文本摘录:
有没有可以去除异常值的功能？答案

【问题标题】：Is there function that can remove the outliers?有没有可以去除异常值的功能？
【发布时间】：2019-12-01 08:06:54
【问题描述】：

我找到了一个从列中检测异常值的函数，但我不知道如何删除异常值

是否有从列中排除或删除异常值的功能

这是检测异常值的函数，但我需要一个函数来删除异常值

import numpy as np
import pandas as pd
outliers=[]
def detect_outlier(data_1):

    threshold=3
    mean_1 = np.mean(data_1)
    std_1 =np.std(data_1)


    for y in data_1:
        z_score= (y - mean_1)/std_1 
        if np.abs(z_score) > threshold:
            outliers.append(y)
    return outliers

这里是打印异常值

#printing the outlier 
outlier_datapoints = detect_outlier(df['Pre_TOTAL_PURCHASE_ADJ'])
print(outlier_datapoints)

【问题讨论】：

标签： python pandas outliers

【解决方案1】：

def outlier():
    import pandas as pd
    df1=pd.read_csv("......\\train.csv")
    _, bp = pd.DataFrame.boxplot(df1, return_type='both')
    outliers = [flier.get_ydata() for flier in bp["fliers"]]
    out_liers = [i.tolist() for i in outliers]

【讨论】：

【解决方案2】：

一个简单的解决方案是使用scipy.stats.zscore

from scipy.stats import zscore
# calculates z-score values
df["zscore"] = zscore(df["Pre_TOTAL_PURCHASE_ADJ"]) 

# creates `is_outlier` column with either True or False values, 
# so that you could filter your dataframe accordingly
df["is_outlier"] = df["zscore"].apply(lambda x: x <= -1.96 or x >= 1.96)

数据摘录:
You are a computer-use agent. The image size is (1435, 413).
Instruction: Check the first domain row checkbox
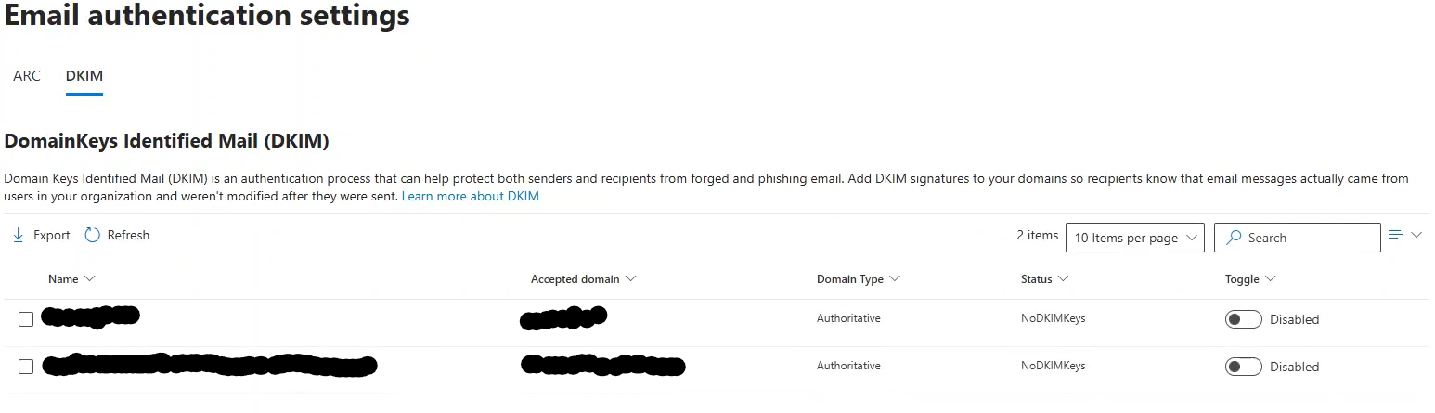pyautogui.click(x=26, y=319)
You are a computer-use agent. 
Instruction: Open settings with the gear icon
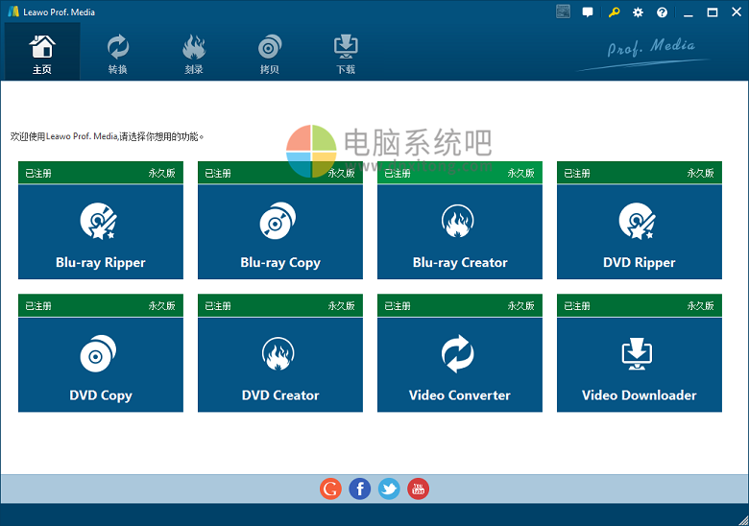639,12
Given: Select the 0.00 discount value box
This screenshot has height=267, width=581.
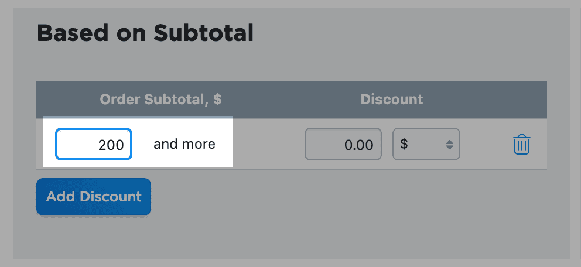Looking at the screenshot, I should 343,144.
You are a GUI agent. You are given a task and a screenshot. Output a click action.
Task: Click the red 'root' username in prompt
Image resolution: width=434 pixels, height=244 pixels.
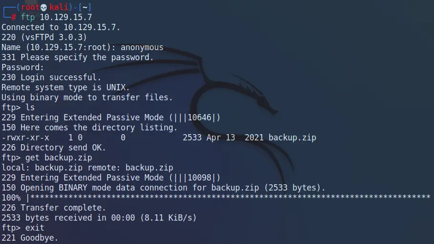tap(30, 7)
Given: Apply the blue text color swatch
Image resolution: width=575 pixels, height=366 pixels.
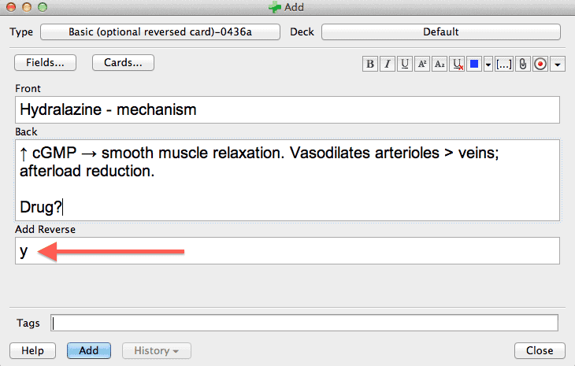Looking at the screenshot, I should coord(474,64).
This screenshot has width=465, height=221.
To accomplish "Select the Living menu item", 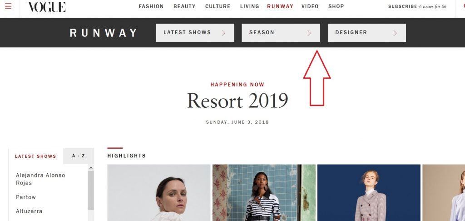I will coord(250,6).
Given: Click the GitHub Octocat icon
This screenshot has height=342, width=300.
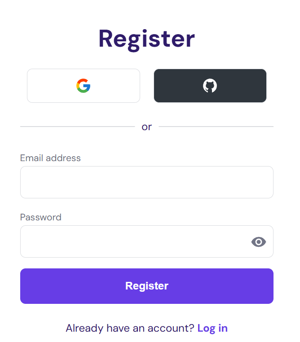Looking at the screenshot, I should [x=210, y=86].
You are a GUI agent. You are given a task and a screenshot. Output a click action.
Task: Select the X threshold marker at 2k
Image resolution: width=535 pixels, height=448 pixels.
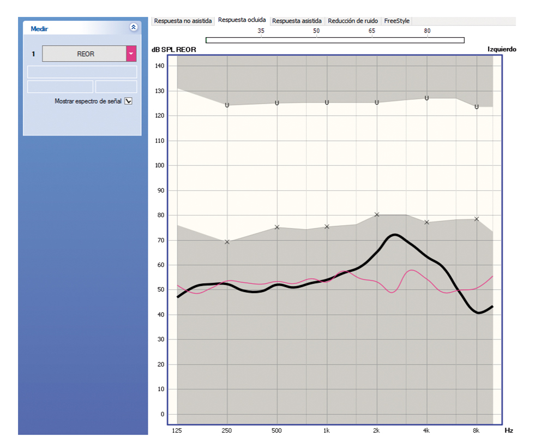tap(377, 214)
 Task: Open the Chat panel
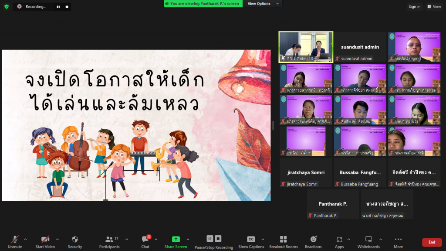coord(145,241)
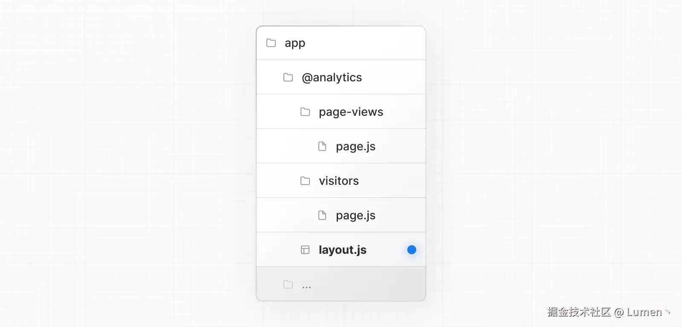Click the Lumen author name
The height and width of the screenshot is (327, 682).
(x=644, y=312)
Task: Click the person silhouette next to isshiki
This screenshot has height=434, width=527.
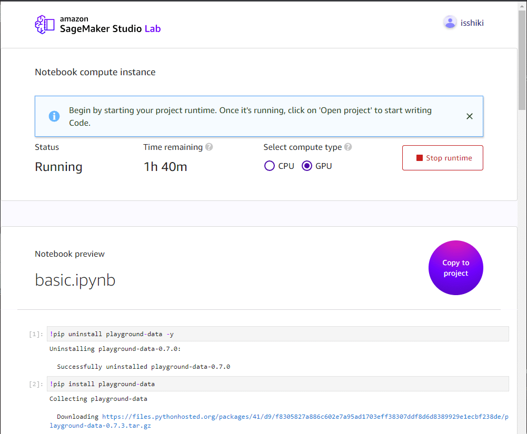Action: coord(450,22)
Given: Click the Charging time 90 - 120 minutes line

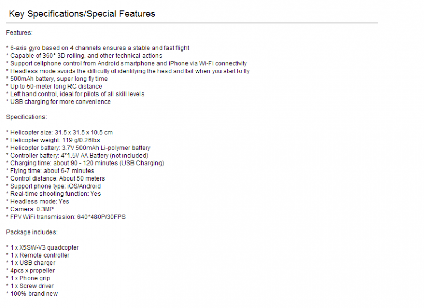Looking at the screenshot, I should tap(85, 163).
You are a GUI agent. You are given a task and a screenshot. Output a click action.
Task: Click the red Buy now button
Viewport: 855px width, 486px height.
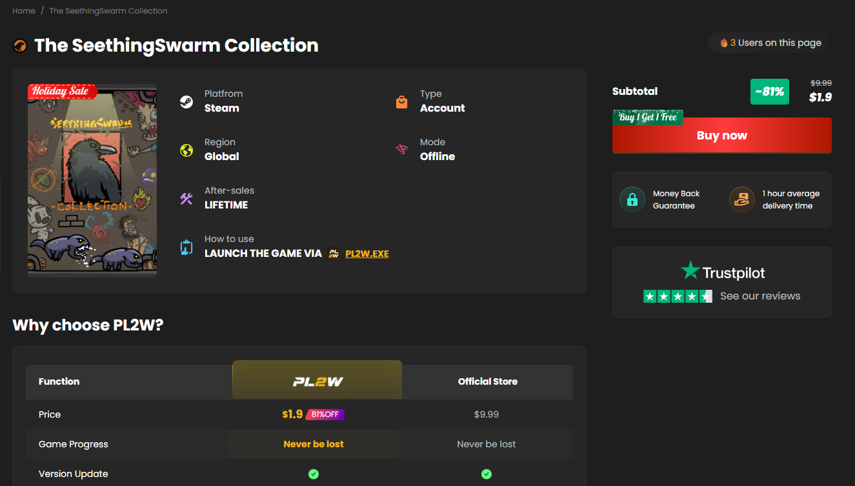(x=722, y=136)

* * *

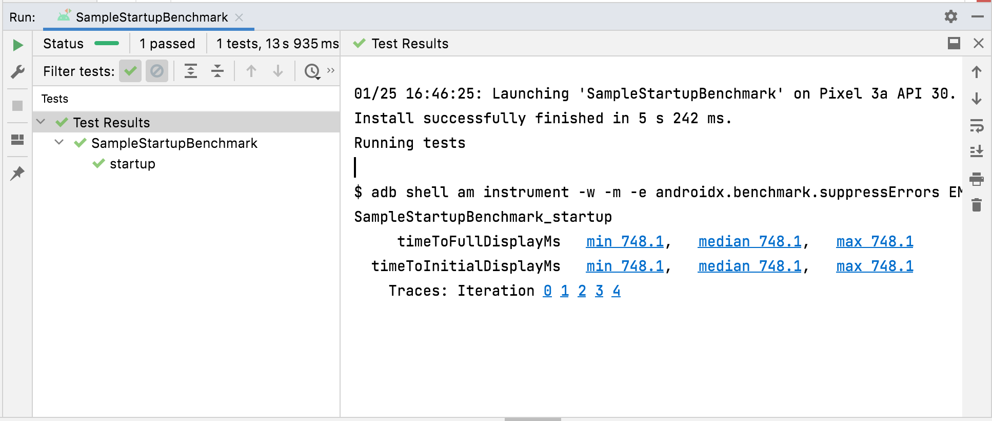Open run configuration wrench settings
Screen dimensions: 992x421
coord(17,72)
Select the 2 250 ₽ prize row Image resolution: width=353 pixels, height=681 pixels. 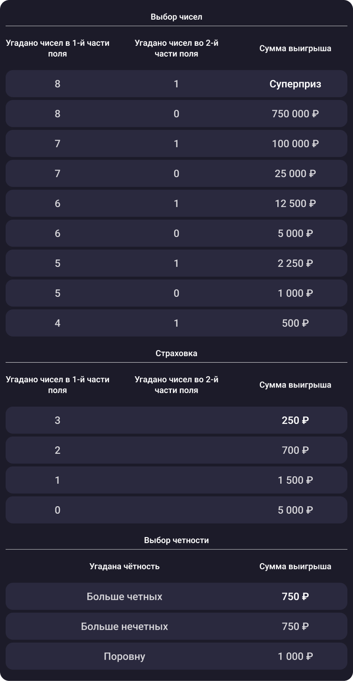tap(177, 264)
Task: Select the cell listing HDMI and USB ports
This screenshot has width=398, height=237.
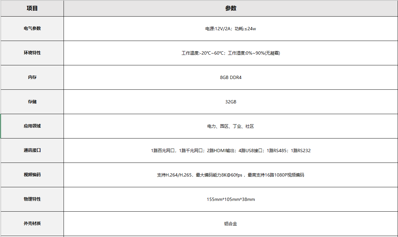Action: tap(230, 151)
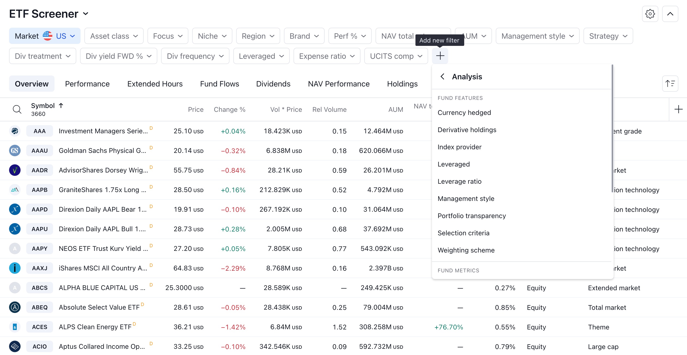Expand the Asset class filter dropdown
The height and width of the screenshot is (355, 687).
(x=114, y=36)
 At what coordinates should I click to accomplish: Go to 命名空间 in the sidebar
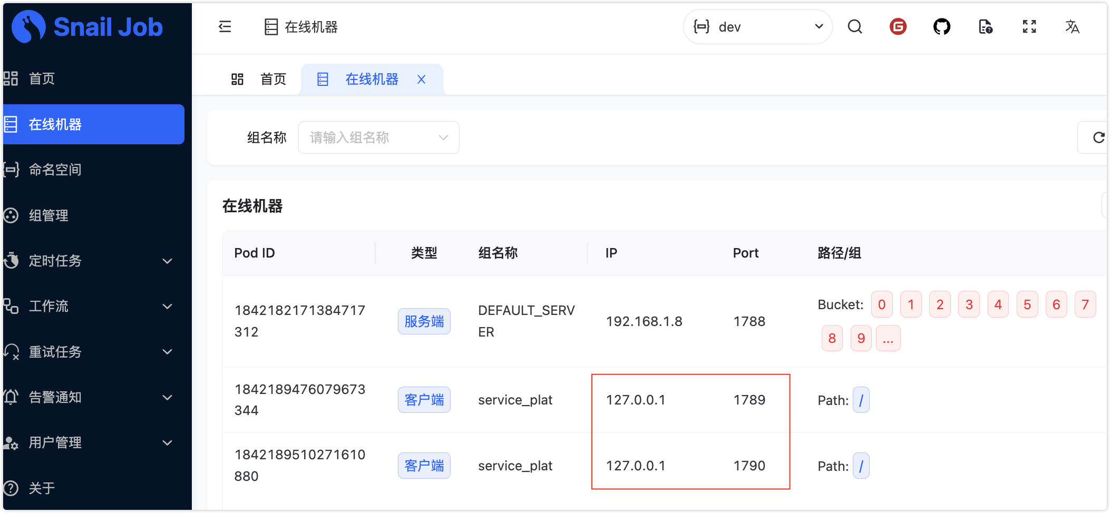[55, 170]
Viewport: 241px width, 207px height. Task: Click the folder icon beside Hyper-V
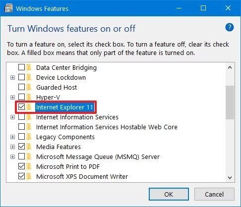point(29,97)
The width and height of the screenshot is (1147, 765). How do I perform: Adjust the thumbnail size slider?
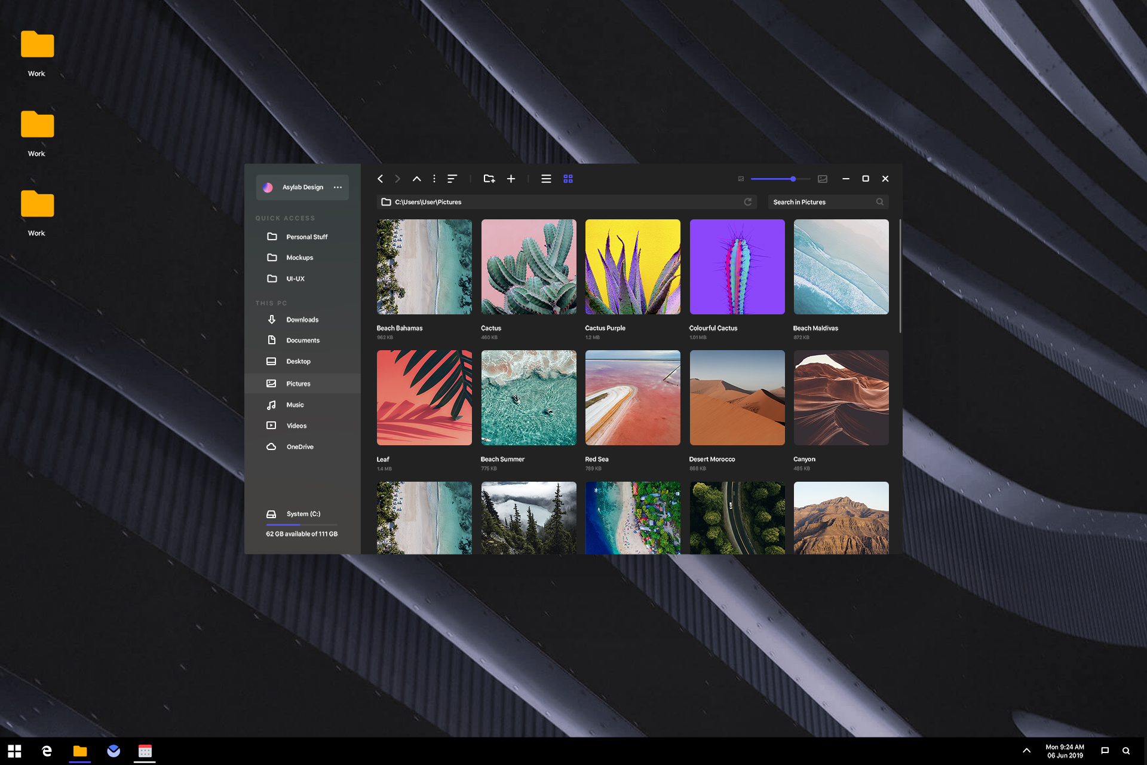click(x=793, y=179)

任务要求:
(a) 请根据文本摘录回答以下问题，每个答案单独一行并按相同序号标注。
(i) 提问者给出的检测函数中，threshold 被设为多少？
(ii) 解决方案1 调用 pd.DataFrame.boxplot 时，return_type 参数取的是什么值？
(iii) 解决方案2 中，zscore 满足什么条件时 is_outlier 列的值为 True？
(b) 请将文本摘录中介于“#printing the outlier”和“bp = pd.DataFrame.boxplot(df1, return_type='both')”之间的内容一字不差地抄录下来，首尾这两处文字也包括在内。

任务结果:
(a)
(i) 3
(ii) 'both'
(iii) zscore 小于等于 -1.96 或大于等于 1.96

(b)
#printing the outlier 
outlier_datapoints = detect_outlier(df['Pre_TOTAL_PURCHASE_ADJ'])
print(outlier_datapoints)

【问题讨论】：

标签： python pandas outliers

【解决方案1】：

def outlier():
    import pandas as pd
    df1=pd.read_csv("......\\train.csv")
    _, bp = pd.DataFrame.boxplot(df1, return_type='both')